I got my companion, who described the above, to turn on some of the fireworks while I looked through one of the holes for cups of coffee. First there was a hiss, as of escaping steam, then the sullen roar of a fall like great Niagara. Sometimes it was hot, at other times it was cold. Oh, conflagrations and volcanoes, where would you be beneath jets like this? Now and then I could catch a view of my companion through the clouds of spray and steam. At one moment he was like a deity surrounded by rainbows. At another moment he was like an imp of darkness working the machinery of the infernal regions. The thunder of the douche was appalling. I shrieked to him to retire. The roaring of the waters prevented his hearing my warning cries. Suddenly the deluge ceased. He had turned another tap and produced a gentle spray, like that which waters budding plants in spring. The exhibition was marvellous, and it made me change my opinion about Australians being non-inventive.

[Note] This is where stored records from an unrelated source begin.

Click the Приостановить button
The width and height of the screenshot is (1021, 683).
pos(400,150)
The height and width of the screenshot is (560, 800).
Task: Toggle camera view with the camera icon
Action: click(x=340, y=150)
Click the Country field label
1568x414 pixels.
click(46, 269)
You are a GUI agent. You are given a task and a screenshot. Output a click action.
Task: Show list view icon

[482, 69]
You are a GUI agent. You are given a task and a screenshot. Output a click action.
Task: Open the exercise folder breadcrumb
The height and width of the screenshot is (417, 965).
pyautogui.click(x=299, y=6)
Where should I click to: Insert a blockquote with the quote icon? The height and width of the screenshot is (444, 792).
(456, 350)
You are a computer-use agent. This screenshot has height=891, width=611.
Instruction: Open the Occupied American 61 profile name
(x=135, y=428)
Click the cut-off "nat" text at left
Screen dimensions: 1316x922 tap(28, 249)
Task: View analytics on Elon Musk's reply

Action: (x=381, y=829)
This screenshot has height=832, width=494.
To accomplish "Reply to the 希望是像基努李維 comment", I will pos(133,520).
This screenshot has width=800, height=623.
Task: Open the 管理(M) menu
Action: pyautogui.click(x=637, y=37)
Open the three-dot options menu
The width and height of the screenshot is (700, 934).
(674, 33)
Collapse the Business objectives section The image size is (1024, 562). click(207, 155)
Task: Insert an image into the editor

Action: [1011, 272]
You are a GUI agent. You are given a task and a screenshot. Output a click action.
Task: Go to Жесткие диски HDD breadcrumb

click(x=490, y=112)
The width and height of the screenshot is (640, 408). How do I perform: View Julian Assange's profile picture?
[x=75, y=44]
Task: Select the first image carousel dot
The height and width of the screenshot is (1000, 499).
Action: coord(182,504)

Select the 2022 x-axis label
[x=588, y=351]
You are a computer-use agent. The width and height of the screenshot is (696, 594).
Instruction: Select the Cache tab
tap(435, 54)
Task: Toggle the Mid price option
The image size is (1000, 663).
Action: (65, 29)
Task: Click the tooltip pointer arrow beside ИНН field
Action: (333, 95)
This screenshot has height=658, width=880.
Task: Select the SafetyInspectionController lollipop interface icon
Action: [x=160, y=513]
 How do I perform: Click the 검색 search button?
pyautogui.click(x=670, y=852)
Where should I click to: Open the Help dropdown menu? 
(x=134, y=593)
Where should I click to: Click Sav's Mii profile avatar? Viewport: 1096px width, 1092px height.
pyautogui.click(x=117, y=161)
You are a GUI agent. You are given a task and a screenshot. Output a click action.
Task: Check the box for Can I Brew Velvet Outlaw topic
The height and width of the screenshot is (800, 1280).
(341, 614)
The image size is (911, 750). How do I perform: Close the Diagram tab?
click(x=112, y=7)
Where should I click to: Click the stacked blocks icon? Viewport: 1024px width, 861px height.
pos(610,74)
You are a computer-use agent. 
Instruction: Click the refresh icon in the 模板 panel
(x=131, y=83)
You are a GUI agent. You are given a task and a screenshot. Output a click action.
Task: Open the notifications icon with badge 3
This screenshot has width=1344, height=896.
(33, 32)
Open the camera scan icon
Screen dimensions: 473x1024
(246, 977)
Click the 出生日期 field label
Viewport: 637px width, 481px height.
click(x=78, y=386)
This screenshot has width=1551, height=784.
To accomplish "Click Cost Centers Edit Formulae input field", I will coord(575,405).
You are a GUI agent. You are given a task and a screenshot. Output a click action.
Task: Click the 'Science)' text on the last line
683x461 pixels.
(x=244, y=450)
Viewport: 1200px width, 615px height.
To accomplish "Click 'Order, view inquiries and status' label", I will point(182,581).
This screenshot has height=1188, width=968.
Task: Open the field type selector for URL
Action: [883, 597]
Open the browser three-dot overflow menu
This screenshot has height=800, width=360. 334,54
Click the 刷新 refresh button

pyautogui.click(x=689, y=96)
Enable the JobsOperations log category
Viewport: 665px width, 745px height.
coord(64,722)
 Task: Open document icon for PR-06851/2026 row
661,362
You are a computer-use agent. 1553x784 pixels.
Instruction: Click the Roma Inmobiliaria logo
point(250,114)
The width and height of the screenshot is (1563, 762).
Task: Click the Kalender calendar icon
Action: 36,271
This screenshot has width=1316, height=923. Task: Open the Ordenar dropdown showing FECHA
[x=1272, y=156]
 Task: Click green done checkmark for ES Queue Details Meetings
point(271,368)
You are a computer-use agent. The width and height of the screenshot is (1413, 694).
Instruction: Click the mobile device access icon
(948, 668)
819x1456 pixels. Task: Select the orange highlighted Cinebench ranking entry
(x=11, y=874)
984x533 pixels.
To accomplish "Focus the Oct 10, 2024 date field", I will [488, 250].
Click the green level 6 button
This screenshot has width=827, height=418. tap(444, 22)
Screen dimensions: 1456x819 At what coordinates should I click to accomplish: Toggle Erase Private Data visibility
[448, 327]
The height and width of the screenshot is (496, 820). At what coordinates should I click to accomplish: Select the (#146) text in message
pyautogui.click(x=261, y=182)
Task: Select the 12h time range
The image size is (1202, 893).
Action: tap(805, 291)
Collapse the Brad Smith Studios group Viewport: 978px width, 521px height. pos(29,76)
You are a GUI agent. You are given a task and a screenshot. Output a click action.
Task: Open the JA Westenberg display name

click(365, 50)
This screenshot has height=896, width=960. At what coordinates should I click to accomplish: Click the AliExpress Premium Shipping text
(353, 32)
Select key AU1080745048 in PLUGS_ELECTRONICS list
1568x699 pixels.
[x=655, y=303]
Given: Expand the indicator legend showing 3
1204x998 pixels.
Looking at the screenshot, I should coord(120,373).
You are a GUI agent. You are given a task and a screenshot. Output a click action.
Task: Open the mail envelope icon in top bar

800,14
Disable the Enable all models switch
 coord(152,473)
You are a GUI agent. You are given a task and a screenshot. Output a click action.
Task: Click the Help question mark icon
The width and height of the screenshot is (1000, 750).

My friend asked me, when all was over, to have a bath. I felt the satire, and did not answer. The volcanic energy pent up behind the silver taps of that establishment have produced too deep an impression ever to be forgotten. To have a bath which will wash your friends, stretch your muscles, give flexibility and tone to your larynx, extinguish volcanoes, put out fires, kill your enemies, create a nervous excitement sufficient to turn black hairs grey, alarm intruders, amuse the children, flood the streets, is a luxury denied to all but Victorians.
‘The Russians will never capture this establishment. The bath would kill them,’ I remarked.
‘They don’t wash,’ replied my friend.
I had forgotten that.
Now do not let it be supposed I have referred to this bath without an object. I and the maker have a contract, and when he has sold a lot of them, we are going to buy a castle apiece. I think the Rhine is a good situation.